Published online: 14 July 2005; | doi:10.1038/news050711-11
Alzheimer's symptoms reversed in mice
Switching off protein improves lab animals' memories.
Turning off the expression of tau proteins can reverse symptoms of dementia. © Getty
Mice with memory loss have had their condition reversed, a discovery that should help refine the search for a cure for Alzheimer's disease and other dementias.

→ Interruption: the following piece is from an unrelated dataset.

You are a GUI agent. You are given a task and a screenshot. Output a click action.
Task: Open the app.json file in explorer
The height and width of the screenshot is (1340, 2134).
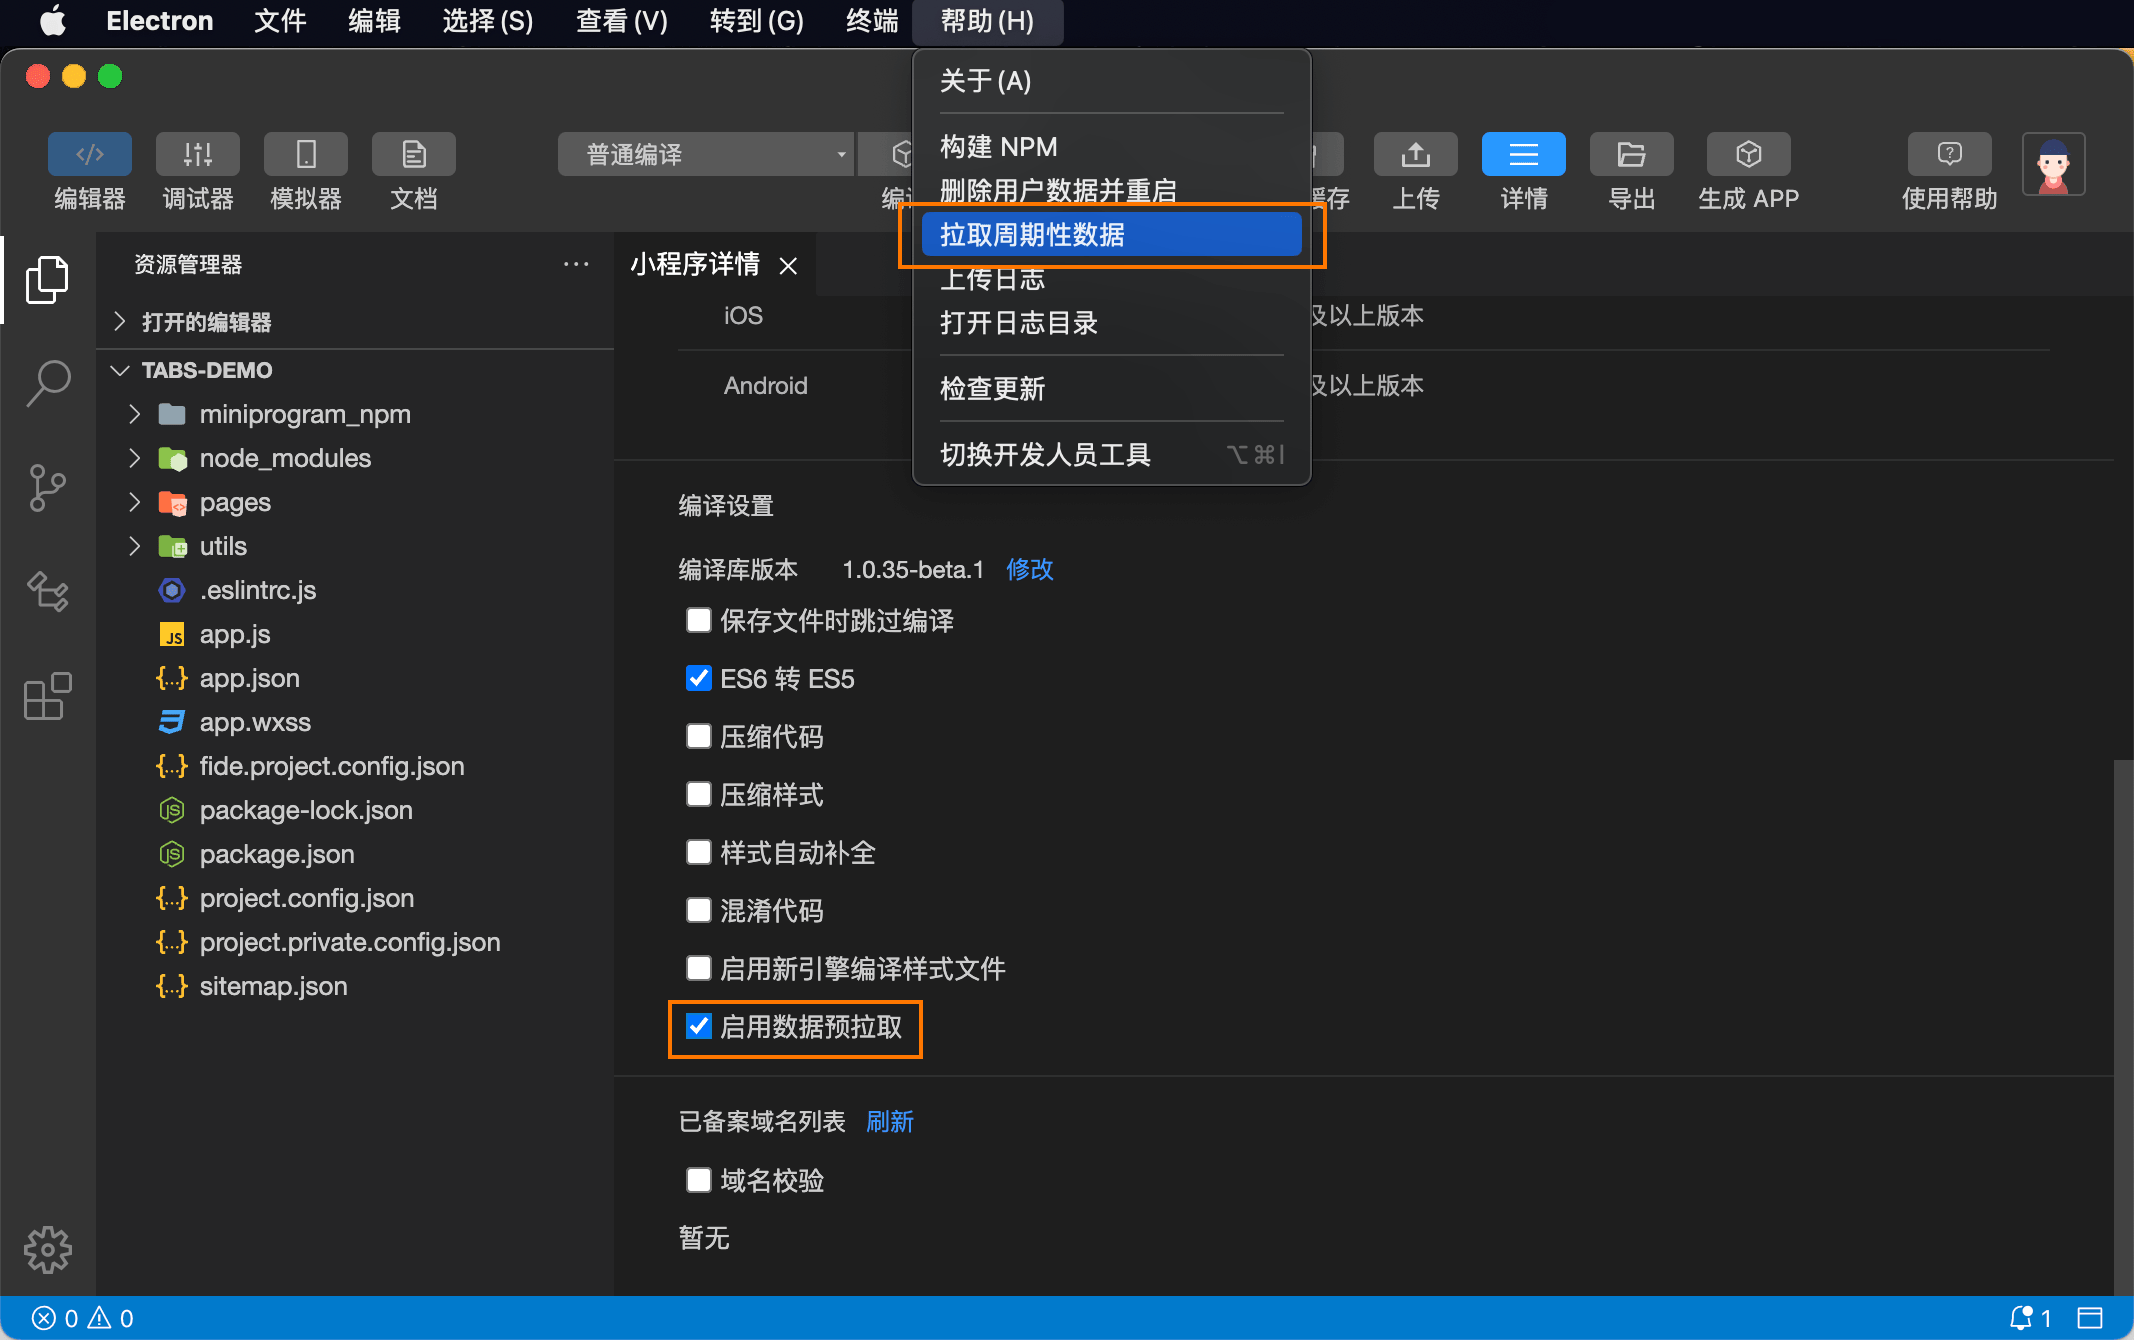pos(249,678)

The study also helps clarify the actual cause of dementia, which should give more focus to drug studies.
The brains of people with Alzheimer's and some 50 other forms of dementia are known to have certain characteristic features, including messy bundles of fibres in nerve cells called neurofibrillary tangles. But no one has been sure whether the tangles are a cause or symptom of dementia.
Mice engineered to massively overproduce a protein called tau tend to grow more of the tangles and display the same problems with memory and learning as humans with dementia. Researchers think that it is a certain version of the tau protein, rather than a simple over-abundance, that leads to the tangles.
It has been speculated that these tau proteins, rather than the tangles, kill nerve cells.
Untangling the cause
Karen Ashe, a neurobiologist at the University of Minnesota Medical School in Minneapolis, and her colleagues hoped to untangle this mystery.
"To tell you the truth, I expected them not to be able to get better." -Karen Ashe,
University of Minnesota Medical School
They trained mice to navigate a maze partly submerged in water, and watched for signs of memory loss. By the age of three months, mice genetically engineered to express 13 times too much tau protein couldn't remember the route to dry land, and had developed tangles in their brains.
But surprisingly, when the researchers turned off the switch promoting tau expression, the mice began to gain back some lost memory. "To tell you the truth, I expected them not to be able to get better," Ashe says.
The team reports in Science1 that the performance of the 'switched-off' engineered mice was roughly half as good as their normal counterparts, and twice as good as those that continued to overproduce tau. And their performance improved even through the tangles in their brains remained.
The results indicate that some variety of tau proteins, and not the tangles it promotes, is responsible for dementia-related memory loss.
But researchers are not yet sure which version of tau protein cause problems in the brain. That's the next step, says Ashe: "We have to figure out the molecular form of tau that is poisoning the neurons." That should give drug developers a better understanding of the molecules they should target.
But researchers caution that in the context of dementia, this is just half the story. Alzheimer's patients also have plaques in their brains made of a protein compound called beta-amyloid. Most think that this also plays a role in causing memory loss. "This is a two-protein disease," says Ashe.